The Governments from time to time have thrown various incentives to ensure that untaxed money is brought into the central Exchequer, but the results have been far from satisfactory. It is no secret that the privileged class does not want to pay taxes. The uppermost class which is the moneyed class has always hoodwinked the process, and exploited every situation to their advantage.
They have flouted all the laws with impunity and never paid their share of taxes. These classes are largely responsible for the whole scale evasion of taxes. The IMF has recently emphasized that “those who can, those that are making good money, public sector, private sector, they need to contribute to the economy.”

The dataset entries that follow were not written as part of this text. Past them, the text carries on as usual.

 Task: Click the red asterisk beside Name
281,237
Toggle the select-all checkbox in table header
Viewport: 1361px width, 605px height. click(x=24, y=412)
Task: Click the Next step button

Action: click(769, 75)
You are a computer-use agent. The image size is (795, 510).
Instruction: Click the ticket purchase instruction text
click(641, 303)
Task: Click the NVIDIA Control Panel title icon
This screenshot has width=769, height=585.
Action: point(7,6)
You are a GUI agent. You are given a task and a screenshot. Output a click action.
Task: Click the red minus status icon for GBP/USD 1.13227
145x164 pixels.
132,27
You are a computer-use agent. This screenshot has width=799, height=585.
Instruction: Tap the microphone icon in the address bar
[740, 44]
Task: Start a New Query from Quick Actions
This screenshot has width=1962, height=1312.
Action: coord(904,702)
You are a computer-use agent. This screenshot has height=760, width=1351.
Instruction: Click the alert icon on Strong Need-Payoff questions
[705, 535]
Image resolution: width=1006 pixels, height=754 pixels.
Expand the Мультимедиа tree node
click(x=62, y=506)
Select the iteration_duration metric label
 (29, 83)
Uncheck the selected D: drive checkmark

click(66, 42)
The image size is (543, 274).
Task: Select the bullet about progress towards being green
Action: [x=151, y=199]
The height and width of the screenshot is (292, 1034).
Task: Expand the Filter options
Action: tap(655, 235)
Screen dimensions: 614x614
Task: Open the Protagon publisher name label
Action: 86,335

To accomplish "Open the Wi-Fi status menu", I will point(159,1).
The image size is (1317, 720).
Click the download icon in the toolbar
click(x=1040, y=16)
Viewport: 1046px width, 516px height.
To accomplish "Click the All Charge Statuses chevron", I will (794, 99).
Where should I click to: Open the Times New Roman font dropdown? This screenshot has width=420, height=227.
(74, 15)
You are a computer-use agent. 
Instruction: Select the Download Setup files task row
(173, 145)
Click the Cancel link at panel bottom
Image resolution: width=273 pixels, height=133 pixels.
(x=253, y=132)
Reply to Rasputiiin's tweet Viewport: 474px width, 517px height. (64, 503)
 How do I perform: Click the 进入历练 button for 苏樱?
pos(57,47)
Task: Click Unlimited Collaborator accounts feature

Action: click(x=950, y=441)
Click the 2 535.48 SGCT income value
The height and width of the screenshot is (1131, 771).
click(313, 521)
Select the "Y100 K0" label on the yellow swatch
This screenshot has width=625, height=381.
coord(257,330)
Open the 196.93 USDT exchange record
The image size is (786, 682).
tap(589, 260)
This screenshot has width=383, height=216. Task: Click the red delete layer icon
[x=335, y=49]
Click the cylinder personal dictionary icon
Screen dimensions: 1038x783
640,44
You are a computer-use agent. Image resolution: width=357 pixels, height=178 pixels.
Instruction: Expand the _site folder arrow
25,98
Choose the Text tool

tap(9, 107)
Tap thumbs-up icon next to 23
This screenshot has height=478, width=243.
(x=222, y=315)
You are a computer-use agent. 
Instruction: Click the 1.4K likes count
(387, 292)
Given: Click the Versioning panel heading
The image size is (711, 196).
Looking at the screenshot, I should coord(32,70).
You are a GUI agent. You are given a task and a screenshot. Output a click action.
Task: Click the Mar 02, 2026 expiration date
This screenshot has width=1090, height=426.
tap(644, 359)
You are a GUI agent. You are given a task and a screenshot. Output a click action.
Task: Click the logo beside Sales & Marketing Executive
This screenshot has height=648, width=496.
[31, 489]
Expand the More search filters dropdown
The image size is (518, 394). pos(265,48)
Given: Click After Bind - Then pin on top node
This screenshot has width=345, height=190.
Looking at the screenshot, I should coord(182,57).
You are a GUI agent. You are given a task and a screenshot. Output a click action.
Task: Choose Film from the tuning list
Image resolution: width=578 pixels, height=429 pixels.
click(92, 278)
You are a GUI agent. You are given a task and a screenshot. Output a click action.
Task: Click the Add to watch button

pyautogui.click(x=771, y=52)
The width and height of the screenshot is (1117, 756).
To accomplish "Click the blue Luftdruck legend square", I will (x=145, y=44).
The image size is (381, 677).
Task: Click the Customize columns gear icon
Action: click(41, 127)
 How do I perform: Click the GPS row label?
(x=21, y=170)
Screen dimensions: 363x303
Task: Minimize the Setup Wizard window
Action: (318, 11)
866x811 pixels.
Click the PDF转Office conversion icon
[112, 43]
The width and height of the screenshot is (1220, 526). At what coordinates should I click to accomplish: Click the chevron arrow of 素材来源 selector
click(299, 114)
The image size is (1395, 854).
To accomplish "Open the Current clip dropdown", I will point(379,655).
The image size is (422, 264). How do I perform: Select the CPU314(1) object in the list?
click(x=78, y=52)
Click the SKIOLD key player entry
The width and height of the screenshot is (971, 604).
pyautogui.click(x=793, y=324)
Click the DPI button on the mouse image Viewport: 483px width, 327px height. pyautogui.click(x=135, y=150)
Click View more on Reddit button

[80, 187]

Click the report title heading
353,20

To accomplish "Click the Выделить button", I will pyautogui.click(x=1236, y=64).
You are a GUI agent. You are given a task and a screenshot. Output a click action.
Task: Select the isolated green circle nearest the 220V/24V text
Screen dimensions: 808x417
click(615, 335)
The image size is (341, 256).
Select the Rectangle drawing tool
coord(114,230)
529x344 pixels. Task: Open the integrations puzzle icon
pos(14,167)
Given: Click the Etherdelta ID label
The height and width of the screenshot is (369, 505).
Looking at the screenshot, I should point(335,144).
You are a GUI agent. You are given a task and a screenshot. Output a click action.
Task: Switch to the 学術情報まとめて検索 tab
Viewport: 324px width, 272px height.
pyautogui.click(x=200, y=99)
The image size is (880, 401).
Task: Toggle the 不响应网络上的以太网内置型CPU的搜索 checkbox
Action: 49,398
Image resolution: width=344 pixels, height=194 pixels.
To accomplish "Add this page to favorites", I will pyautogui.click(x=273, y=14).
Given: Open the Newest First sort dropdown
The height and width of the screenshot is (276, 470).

Another important factor which needs mention here, would be the non-existence of Social Security, unemployment allowance and age old benefits which exist in the western countries but are nonexistent here. In ultimate analysis text evasion is a moral problem and depends on the degree of enlightenment and moral fabric of a society.
Talking of morality I was remember to have been informed by at least three people, proudly, that they enjoyed a monthly salary at the expense of the Pakistan steel mills in Karachi without actually working. All these petty personal gains have reduced the said national asset to be a burden on the people of Pakistan. There are many projects like that for example the Pakistan international airlines. As a nation we need to work on our ethics and morality on emergency basis.
The policy of privatization is indeed a step in the right direction provided it is done expeditiously in a fool proof manner. Ironically this policy of privatization, is being criticized by vested interest, including banks and executives who have been using trade unions etc. to create hurdles in the same. In actual fact both are directly hit by this policy, the former would lose their authority, and consequent benefits, and the later that is the trade unions would have nothing to exploit. If the banks are in private domain, the owner would not tolerate carelessness or slackness, nor would he allow anybody to play the truant. We can see the example of privatized banks and their function is so smooth because there is no government control. Whereas public sector banks manager thinks himself to be an officer and does not care for the public at large. The bank staff knows all this tricks of the trade and therefore, they want the present situation to continue so that they are not required to concentrate more and more on their work. In national interest all sick segment of public sector organizations need to be privatized to put less burden on the budget.
The recently constituted Special Investment Facilitation Council is indeed the right step. It should include more professional people who know their job well and are honest. The recent steps introduced to control the black market shows that if there is will there is a way. We need to put our house in order before it is too late.